1936年陕北,一个国民党部队的兽医,半夜偷了一箱磺胺粉和整套阉割缝合器械,赶着一头瘸腿骡子跑了五十里夜路投了红军。领导要赏他五十块银元,他把缰绳往地上一丢,说钱我不要,让我跟着队伍走,我这手艺能伺候你们的马。
这个人叫钱贵生,是国民党部队里一名不起眼的随军兽医。那天深夜,趁着营地换岗、士兵熟睡,他背上一箱磺胺粉,带走一整套阉割、缝合和消毒器械,又牵上那头受伤的骡子,悄悄离开了原来的部队。
他要去的地方,是红军根据地。
为什么偏偏带这些东西?因为在当时的陕北,磺胺粉不是普通药品,军队有钱也未必买得到。战马、骡子承担着运输、驮运和行军任务,一旦腿伤、感染、脱臼,部队很可能只能眼看着它们倒下。
人受伤还能想办法找医生,牲畜出了问题,往往更容易被放弃。一个小伤口拖成感染,一次劳损变成无法行走,最后就只能淘汰。对物资紧张的红军来说,少一匹军马,少的不只是一个牲畜,也可能是一批物资的运输能力。
钱贵生知道这些,所以他没有空着手走。
天快亮时,他终于接近红军岗哨。一路翻沟越梁,他身上沾满黄土,手脚被碎石划伤,瘸腿骡子也累得直喘气。哨兵发现后立即举枪盘问,眼前这个人来自对面部队,身边还带着药箱和器械,谁能立刻相信他?

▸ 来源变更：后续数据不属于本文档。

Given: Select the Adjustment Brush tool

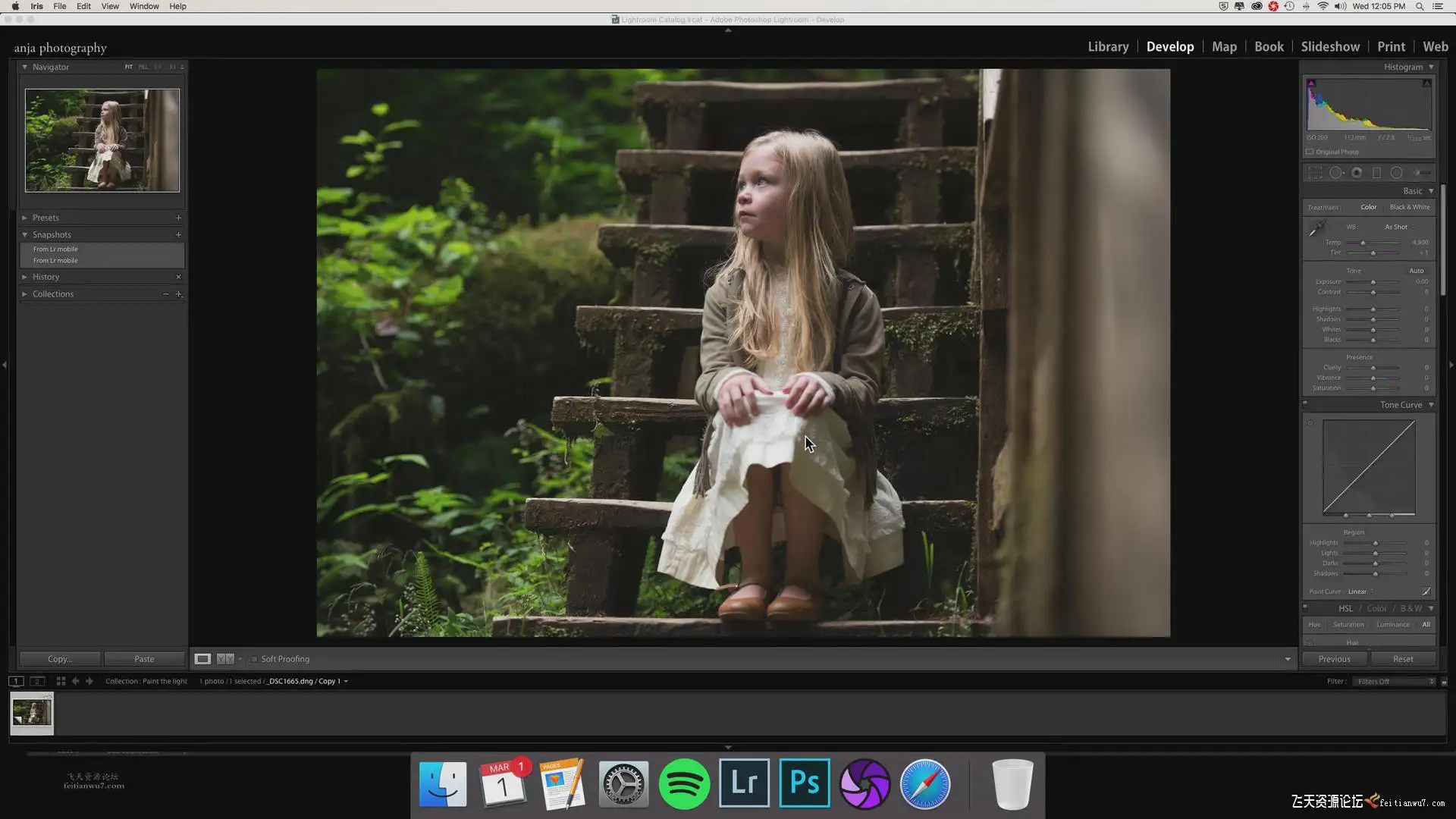Looking at the screenshot, I should pyautogui.click(x=1422, y=173).
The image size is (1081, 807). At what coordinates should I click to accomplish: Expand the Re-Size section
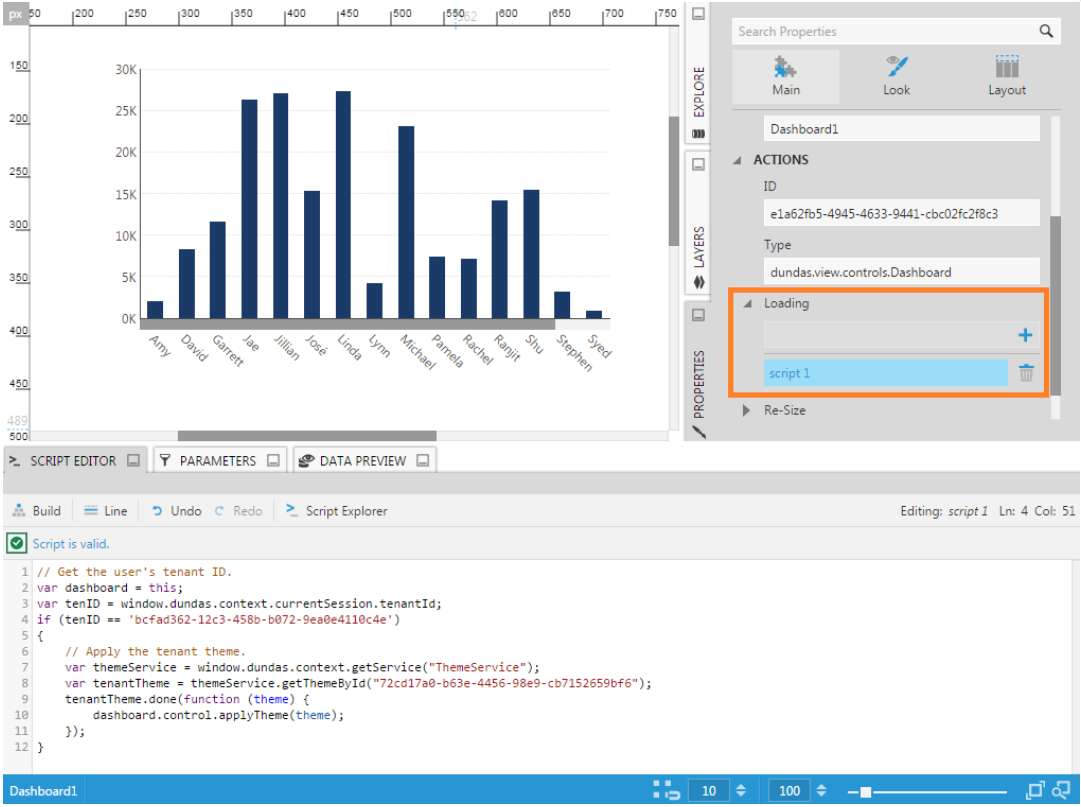pos(745,410)
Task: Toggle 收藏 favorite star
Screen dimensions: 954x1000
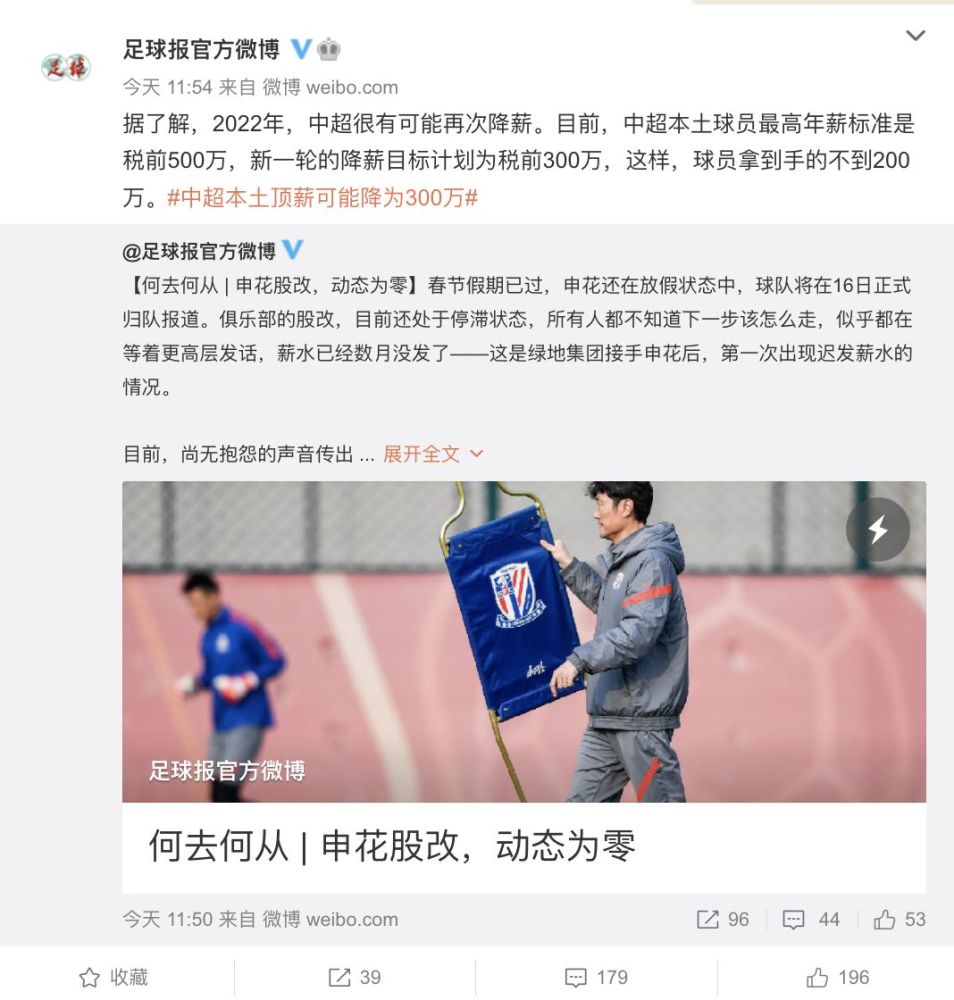Action: [114, 977]
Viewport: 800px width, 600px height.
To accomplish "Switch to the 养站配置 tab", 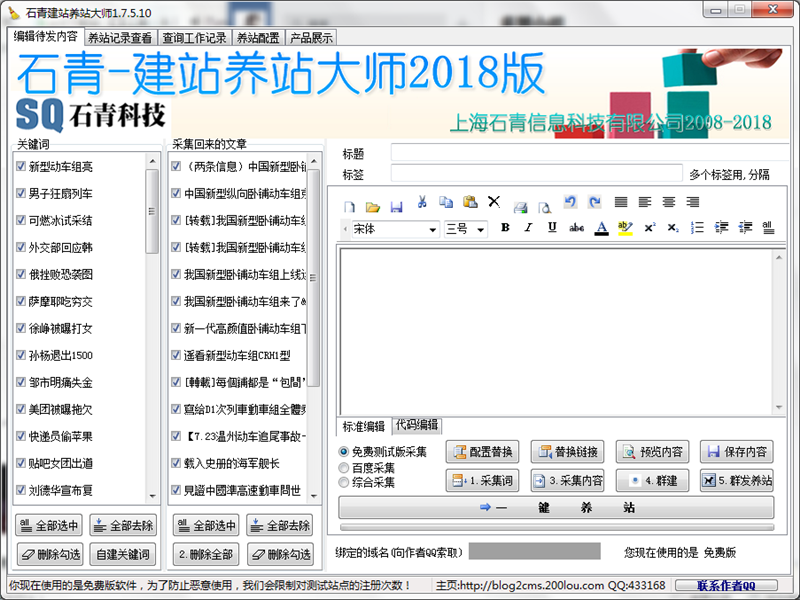I will coord(258,38).
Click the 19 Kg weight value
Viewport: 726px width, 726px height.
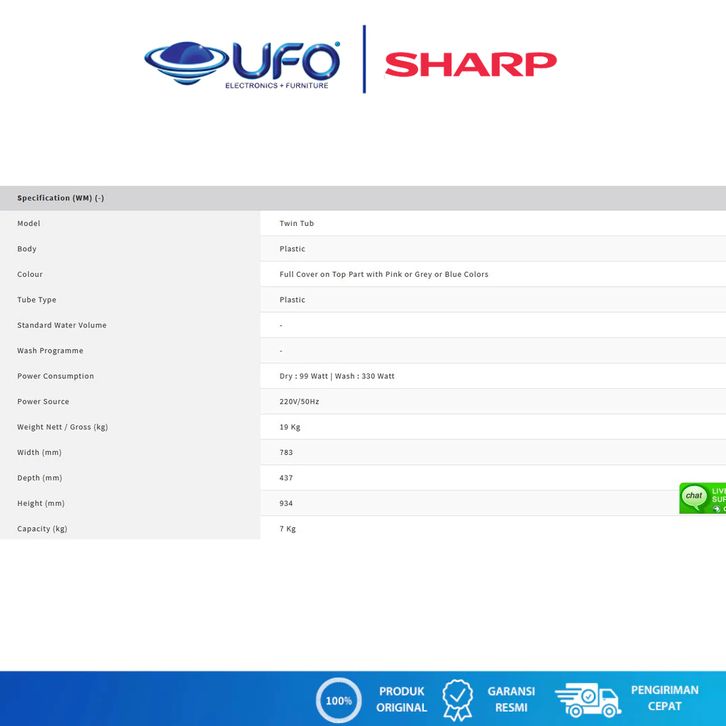[290, 427]
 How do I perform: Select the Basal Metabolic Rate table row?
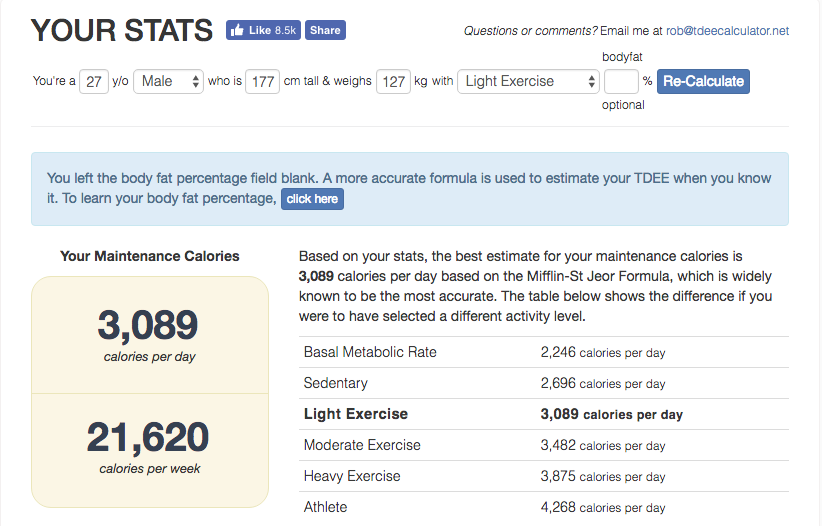543,352
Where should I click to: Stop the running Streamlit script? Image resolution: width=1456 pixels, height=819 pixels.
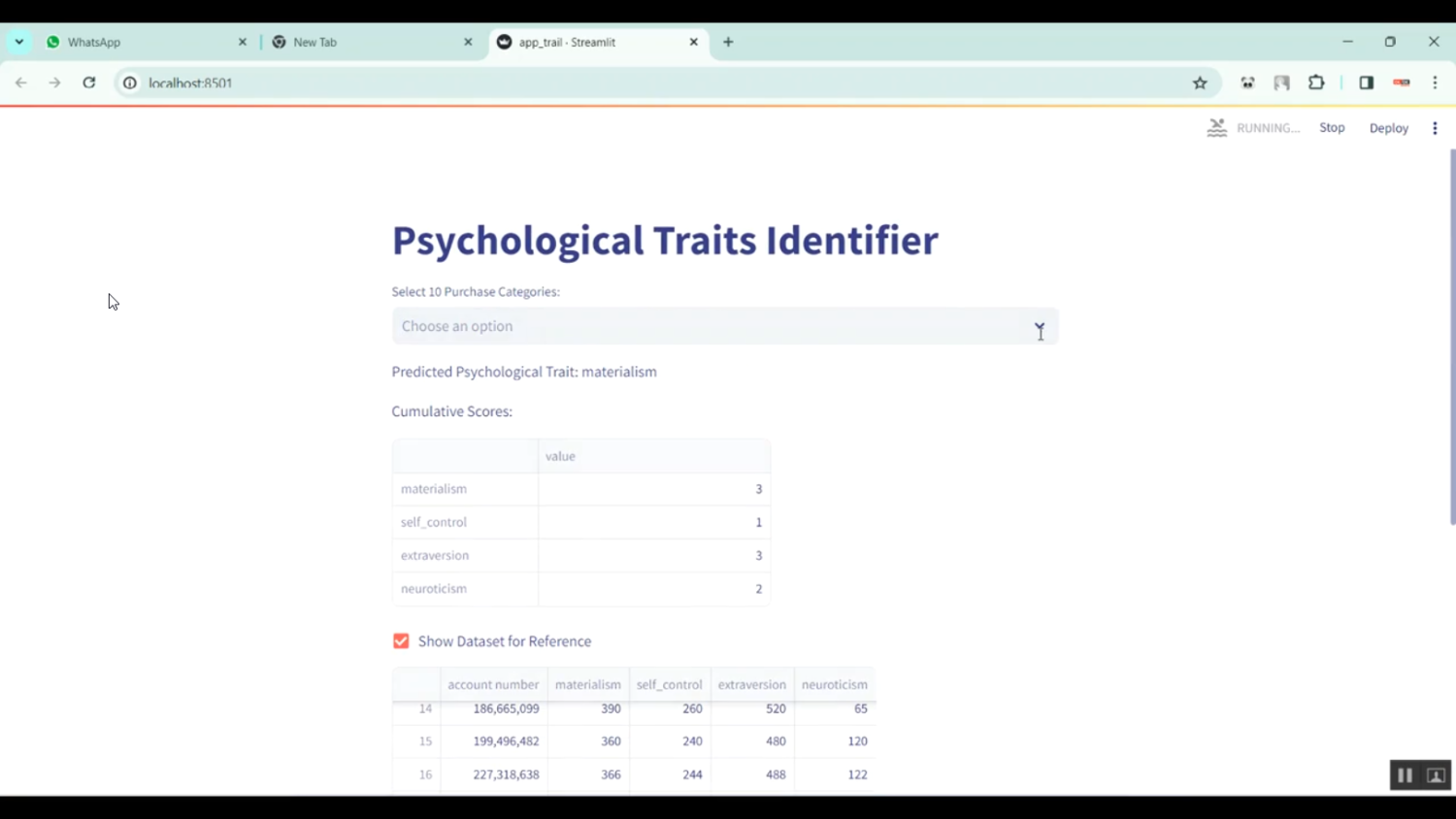(x=1332, y=128)
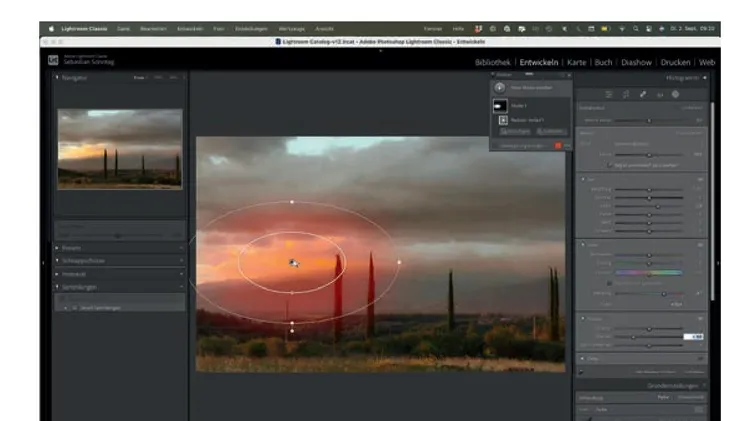Expand the Presets panel in left sidebar
750x421 pixels.
[x=57, y=247]
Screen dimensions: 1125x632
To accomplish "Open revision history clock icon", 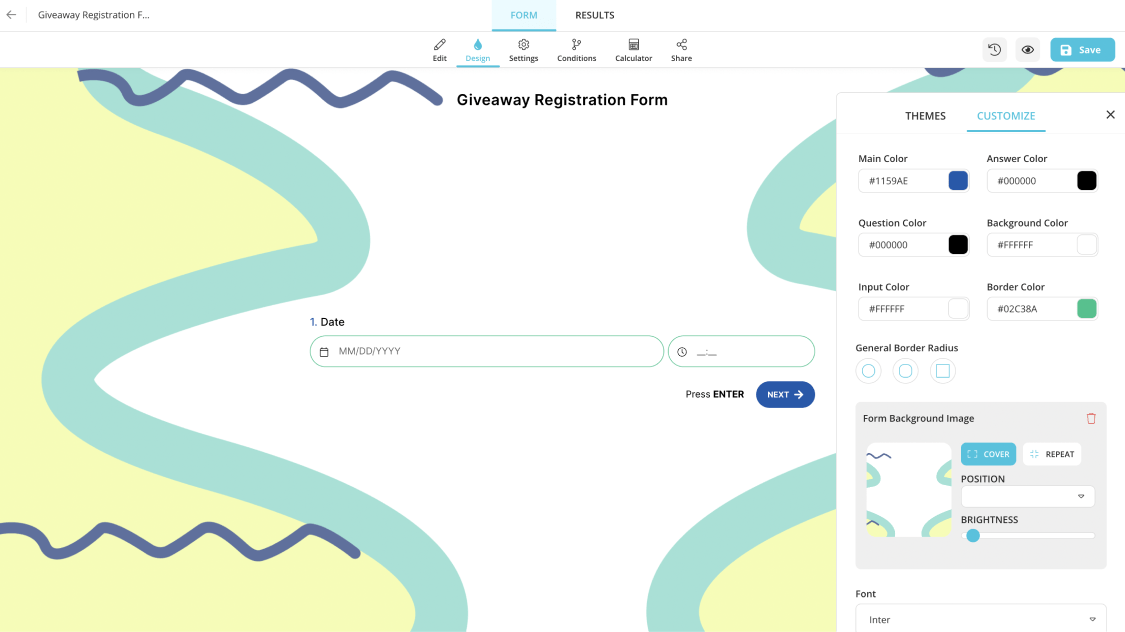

钱贵生没有硬闯,也没有急着辩解。他放下药箱,说明自己是国民党部队的随军兽医,带着药品和工具过来,想加入红军。
连队干部很快赶来,疑问也随之而来。一个国军人员,为什么半夜投奔红军?带来的药品有没有问题?会不会是试探?
钱贵生没有讲什么漂亮话。他说,自己在原部队待了多年,看到了军官克扣军饷、士兵欺压百姓,也见过军马被随意打骂,病了、累了就被丢在一旁。红军的做法不一样,不拿群众一针一线,愿意为穷人打仗,这让他愿意相信这支队伍。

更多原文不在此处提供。